Interesting sidenotes:

In the early 1990's, Adobe bought out Aldus to get Pagemaker. This meant they also owned the exclusive license to publish FreeHand. Altsys took Adobe to court and got Freehand back. Shortly after that, Altsys sold out to Macromedia who slightly developed Fontographer but continued the development of FreeHand. In 2005, Adobe bought out Macromedia.

The original developer of digital font technology was URW.

In 1989, the US Patent and Trademark Court ruled that no one could copyright or patent a type design because the western alphabet was part of the public domain. The only thing a developer could protect was the name of the type style by claiming a trademark. This unleashed a rash of "clones" who freely set about opening every font in sight with Fontographer, renaming it, changing the copyright notice and regenerating the font in TrueType format for Windows. Often they did not bother to even import the kerning and spacing scheme of the font. The entire process takes only two or three minutes.

The results of this court approved piracy was a huge loss of revenue for the font manufacturers and a significant downgrading of the original quality of the fonts. Among the bankruptcies were: URW, Bitstream, Berthold, The Font Company, International Type Founders and a host of smaller firms. Bitstream, in an effort to stay alive, sold an unlimited license to Corel for its font library.
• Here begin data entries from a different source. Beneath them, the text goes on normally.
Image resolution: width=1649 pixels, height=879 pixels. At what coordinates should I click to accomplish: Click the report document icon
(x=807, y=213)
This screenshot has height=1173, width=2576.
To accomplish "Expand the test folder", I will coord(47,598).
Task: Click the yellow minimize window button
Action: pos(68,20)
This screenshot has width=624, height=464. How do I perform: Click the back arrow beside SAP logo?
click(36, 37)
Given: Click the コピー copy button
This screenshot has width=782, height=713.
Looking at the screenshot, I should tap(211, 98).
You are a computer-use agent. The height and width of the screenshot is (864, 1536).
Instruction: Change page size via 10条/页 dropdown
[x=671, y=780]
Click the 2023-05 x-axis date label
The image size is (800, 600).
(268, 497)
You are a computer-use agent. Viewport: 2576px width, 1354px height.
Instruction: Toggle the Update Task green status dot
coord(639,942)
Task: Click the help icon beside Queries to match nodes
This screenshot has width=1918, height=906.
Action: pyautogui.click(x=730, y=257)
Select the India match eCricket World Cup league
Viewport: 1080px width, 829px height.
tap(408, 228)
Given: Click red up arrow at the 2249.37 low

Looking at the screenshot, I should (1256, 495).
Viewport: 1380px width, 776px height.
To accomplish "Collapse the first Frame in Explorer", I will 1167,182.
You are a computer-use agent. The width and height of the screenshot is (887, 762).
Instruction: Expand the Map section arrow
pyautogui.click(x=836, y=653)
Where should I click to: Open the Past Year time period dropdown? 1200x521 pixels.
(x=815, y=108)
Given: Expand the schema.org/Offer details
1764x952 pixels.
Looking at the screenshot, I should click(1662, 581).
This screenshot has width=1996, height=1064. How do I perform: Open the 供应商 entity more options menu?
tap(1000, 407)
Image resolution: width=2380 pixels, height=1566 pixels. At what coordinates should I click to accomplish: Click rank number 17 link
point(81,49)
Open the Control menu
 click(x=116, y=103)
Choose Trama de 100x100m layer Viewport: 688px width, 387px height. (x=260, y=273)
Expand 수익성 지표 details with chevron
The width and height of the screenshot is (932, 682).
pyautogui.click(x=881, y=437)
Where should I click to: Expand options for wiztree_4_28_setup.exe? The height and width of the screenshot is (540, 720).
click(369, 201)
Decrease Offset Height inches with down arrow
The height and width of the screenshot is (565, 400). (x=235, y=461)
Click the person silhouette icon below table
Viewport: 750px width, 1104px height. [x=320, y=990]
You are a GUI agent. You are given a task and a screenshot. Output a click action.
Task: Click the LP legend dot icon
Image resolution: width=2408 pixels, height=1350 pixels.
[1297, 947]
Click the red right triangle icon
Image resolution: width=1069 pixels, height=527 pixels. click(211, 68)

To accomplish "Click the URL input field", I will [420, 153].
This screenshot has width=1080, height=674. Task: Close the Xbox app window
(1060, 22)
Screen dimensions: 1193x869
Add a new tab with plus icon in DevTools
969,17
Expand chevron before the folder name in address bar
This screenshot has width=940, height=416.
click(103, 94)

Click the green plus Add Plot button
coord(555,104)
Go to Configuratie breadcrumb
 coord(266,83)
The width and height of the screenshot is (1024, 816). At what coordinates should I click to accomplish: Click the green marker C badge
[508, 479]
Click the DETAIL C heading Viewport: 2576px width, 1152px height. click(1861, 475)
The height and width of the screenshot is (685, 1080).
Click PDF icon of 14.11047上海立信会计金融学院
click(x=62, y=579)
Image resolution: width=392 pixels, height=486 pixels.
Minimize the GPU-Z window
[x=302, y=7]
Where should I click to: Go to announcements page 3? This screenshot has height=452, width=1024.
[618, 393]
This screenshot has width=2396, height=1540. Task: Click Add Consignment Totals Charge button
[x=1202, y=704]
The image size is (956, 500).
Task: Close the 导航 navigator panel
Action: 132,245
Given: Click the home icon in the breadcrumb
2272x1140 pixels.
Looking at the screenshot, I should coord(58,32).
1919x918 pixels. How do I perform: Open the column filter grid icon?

Monotype was absorbed by Agfa. Letraset absorbed by ITC. Linotype terminated more than 700 jobs. Varityper fell by the wayside. Compugraphics Corp. was absorbed by Agfa. Virtually no new type designs came to market for several years.

Hope I didn't bore you. :Sleeping:
 

ENTDesign

New Member
Thanks for the history lesson. I knew TT fonts worked fine on Macs, since I use them all the time, but I didn't know they were originally developed by Apple. ATM is not needed on Macs running OSX. Apple has vastly improved font handling under OSX, and one can use TT, OT or Type I without much hassle.
 

The Vector Doctor

Chief Bezier Manipulator
Yeah, Adobe quit offering ATM for the Mac platform when OSX came out. You can use the built in font manager for the Mac which is not industrial strength when you are using lots of fonts. I prefer the free FontExplorer (Beta) offered by Linotype, but Extensis is another font management tool - but you must pay for that one.
 

srt10x3

New Member
Thanks Fred. That was very educational. I found my old Corel Draw 3, and Aldus programs on (Aldus is on 5.25). So I found a TON of fonts that have gone by the wayside.. I really appreciate the lesson.

Craig
 

Fred Weiss

Merchant Member
Since nobody asked about or picked up on my comment about TrueType being an inferior technology, here's a couple of reasons why.
  • The TrueType standard calls for more nodes to define a path. This is most evident when you compare a circular path in both PostScript and TrueType. In PostScript, four node are used to define a circle. With TrueType, eight are used. The attached example compares two versions from Adobe of Adobe Garamond typed out in Adobe Illustrator, converted to outlines, selected to show the nodes (control points) and the outline wireframe view turned on. Note the letter "o". Note the differences in other characters. While the fonts I used are not totally identical to start with, they are very similar (best i could do on short notice) which accounts some of the differences. But the fact is that TrueType will have more nodes which means larger file sizes, slower plot and print speeds, and more opportunity for errors when they are converted, exported or imported in various file formats and in the various applications that will use them.
  • A second issue is a printing issue. It is called "hinting". When fonts are originally created by a high quality professional, the fills are adjusted by physically moving pixels that touch curved paths to create a smoother fitting fill when printing. This hinting is almost non-existent in the converted from PostScript to TrueType fonts most people use.